BLOCCO DI TESTO -
+--
Le modifiche, le evoluzioni dei dolci, erano il frutto di vari scambi di consigli e suggerimenti fra le madri badesse

Portanapoli: Ma è vero che le monache avevano una modalità di preparazione diciamo tutta particolare?
L. Limone: Sembra di sì. Si vociferava – voce di popolo, voce di Dio – che le monache lavorassero la pasta in maniera alquanto insolita: quelle che disponevano di natiche e fianchi più floridi, si sedevano sopra l’impasto che era stato messo sui sedili di marmo del loro chiostro e, sussurrando devote preghiere si dimenavano a lungo e ritmicamente permettendo così alla pasta di crescere rigogliosa.

Portanapoli: Qual è il dolce da lei preferito?
L. Limone: Nel mio libro ho indicato come regina dei dolci la pastiera ed effettivamente merita questo titolo perché primeggia su tutti gli altri dolci.

Portanapoli: Chiudiamo con due domande sulla sua attività: cosa è per lei "un buon libro"?
L. Limone: E’ quello che, dopo averlo letto, lascia un senso di soddisfazione.

Portanapoli: Cosa rappresenta per lei la scrittura e cosa è per lei lo scrivere?
L. Limone: La scrittura è far parlare il cuore; scrivere, dunque, è essere me stessa.
+--
DATI DA UTILIZZARE -
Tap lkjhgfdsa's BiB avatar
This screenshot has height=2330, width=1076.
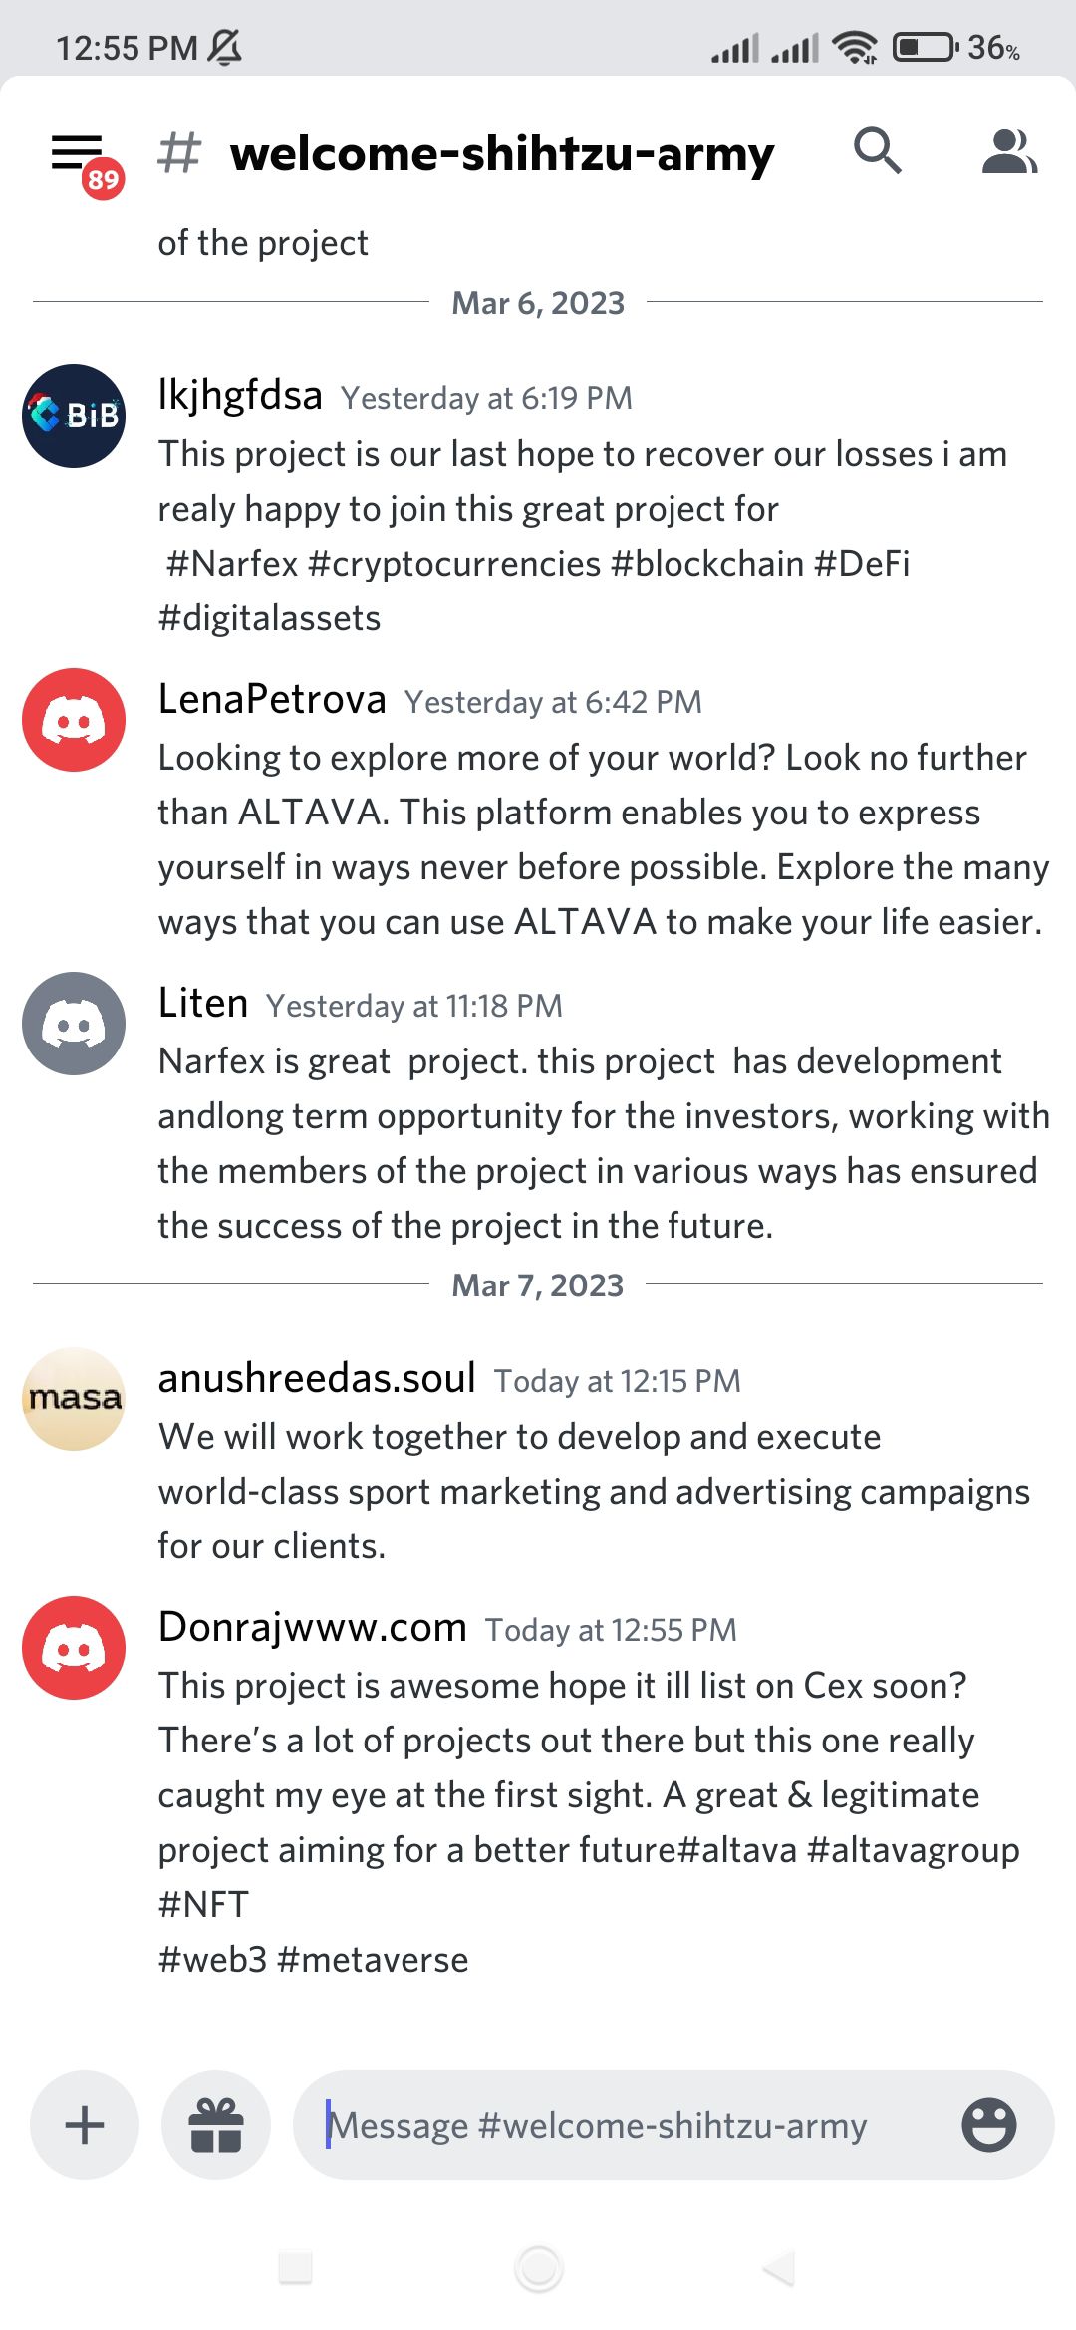coord(74,416)
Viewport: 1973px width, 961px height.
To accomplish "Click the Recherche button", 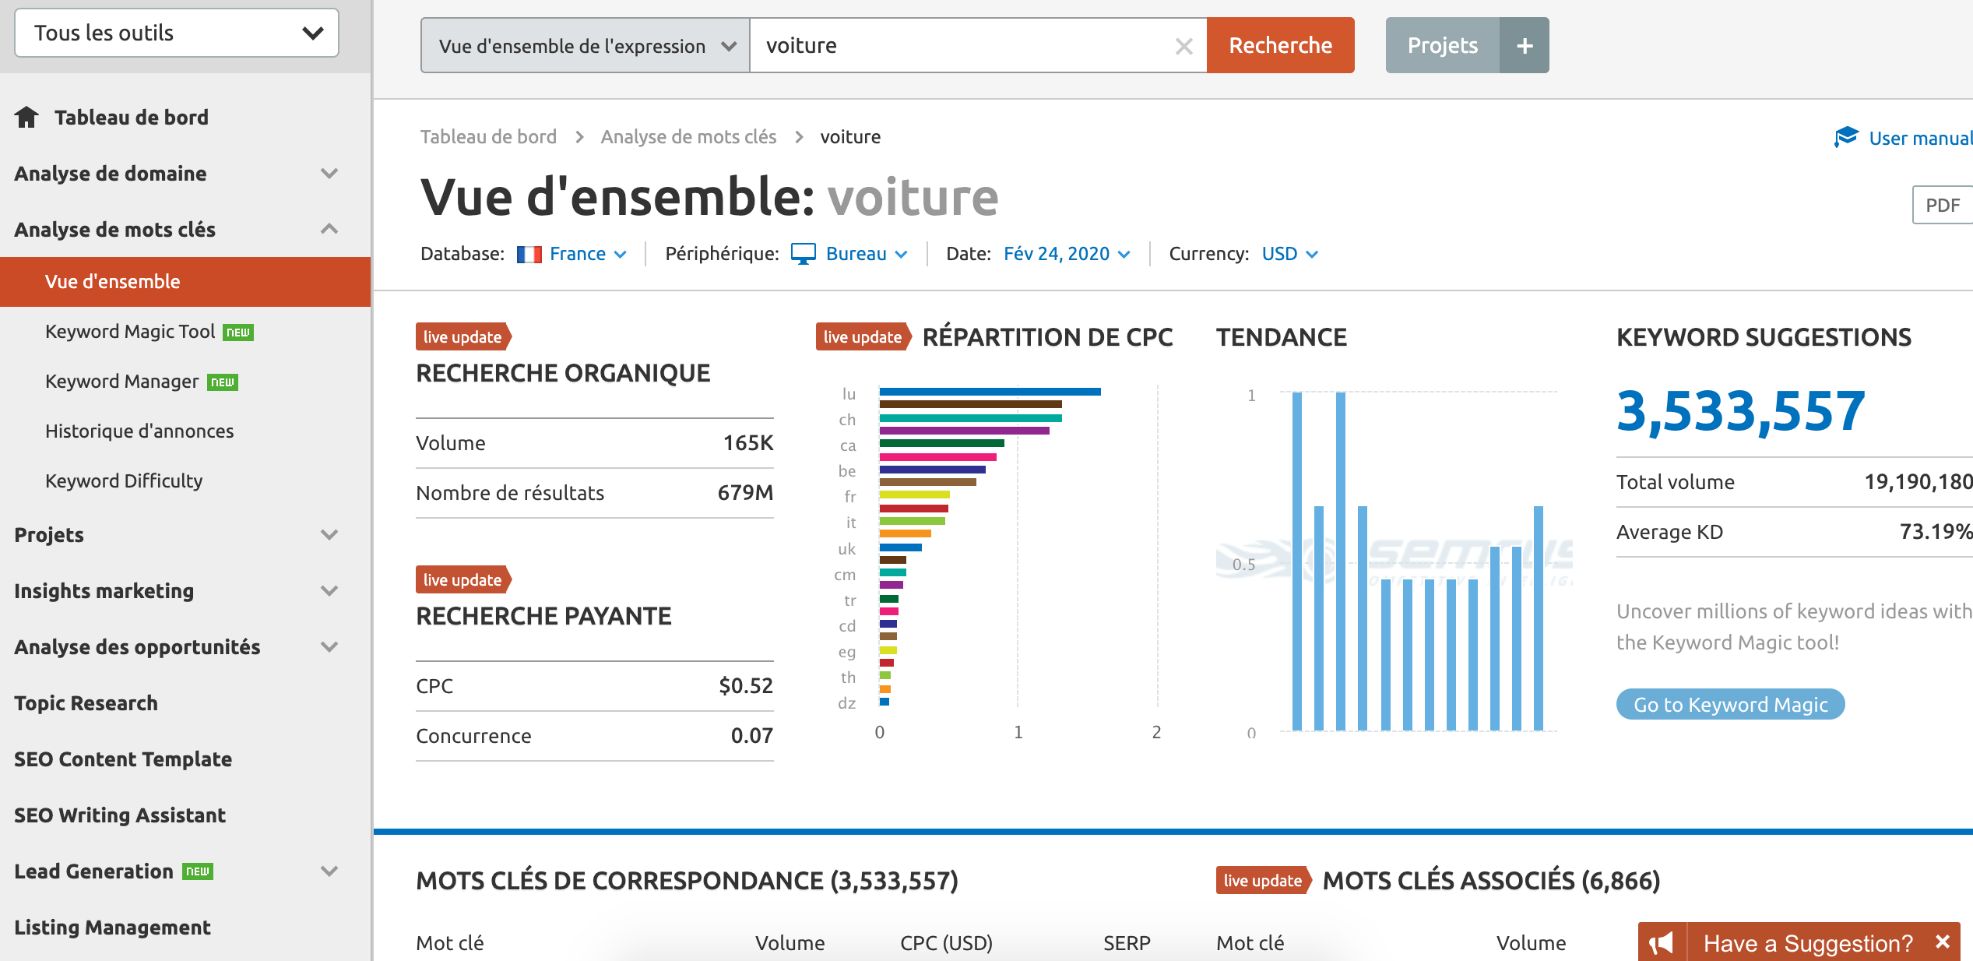I will pyautogui.click(x=1280, y=45).
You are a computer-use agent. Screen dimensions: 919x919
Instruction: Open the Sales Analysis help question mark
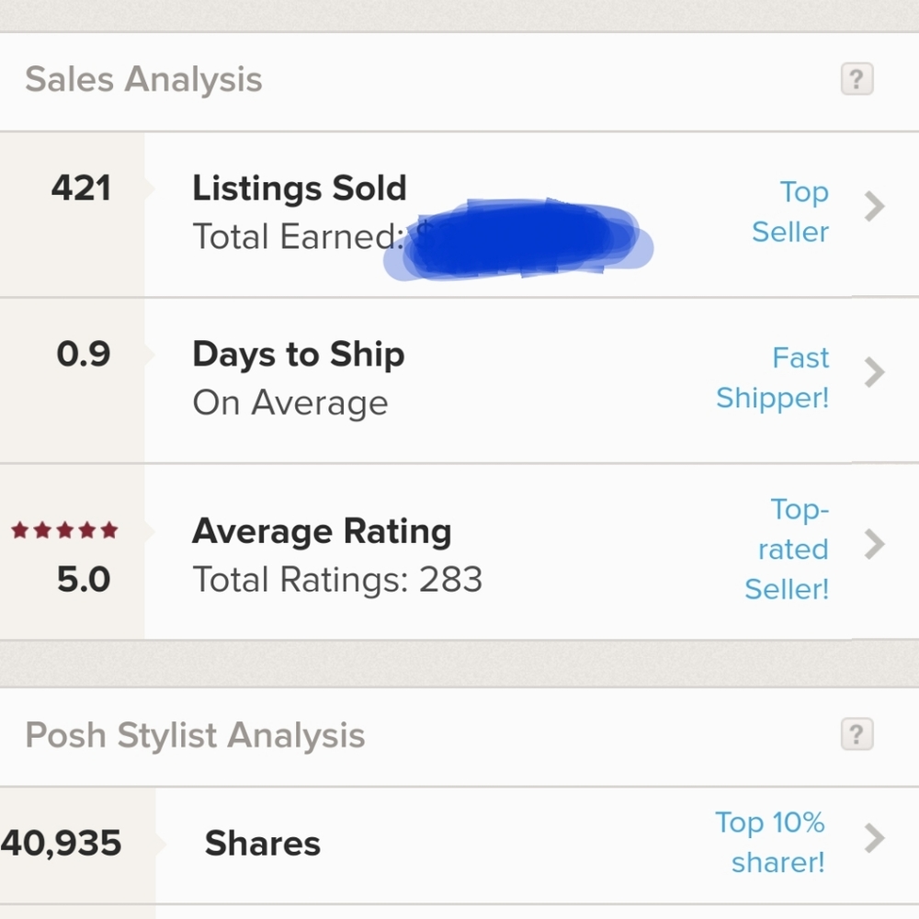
+--
COMPITI ASSEGNATI -
a. Copi fedelmente dall'intervista sui dolci il passo che comincia con le parole "Le modifiche, le" e termina con le parole "gli altri dolci.", entrambe incluse.
b. Ripeta fedelmente le righe dei record, partendo da quella che contiene "You are a computer-use" e arrivando alla fine dei record, estremi inclusi. Ometta le immagini dalla risposta.

RISPOSTE FINALI -
a.
Le modifiche, le evoluzioni dei dolci, erano il frutto di vari scambi di consigli e suggerimenti fra le madri badesse

Portanapoli: Ma è vero che le monache avevano una modalità di preparazione diciamo tutta particolare?
L. Limone: Sembra di sì. Si vociferava – voce di popolo, voce di Dio – che le monache lavorassero la pasta in maniera alquanto insolita: quelle che disponevano di natiche e fianchi più floridi, si sedevano sopra l’impasto che era stato messo sui sedili di marmo del loro chiostro e, sussurrando devote preghiere si dimenavano a lungo e ritmicamente permettendo così alla pasta di crescere rigogliosa.

Portanapoli: Qual è il dolce da lei preferito?
L. Limone: Nel mio libro ho indicato come regina dei dolci la pastiera ed effettivamente merita questo titolo perché primeggia su tutti gli altri dolci.

b.
You are a computer-use agent. Screen dimensions: 919x919
Instruction: Open the Sales Analysis help question mark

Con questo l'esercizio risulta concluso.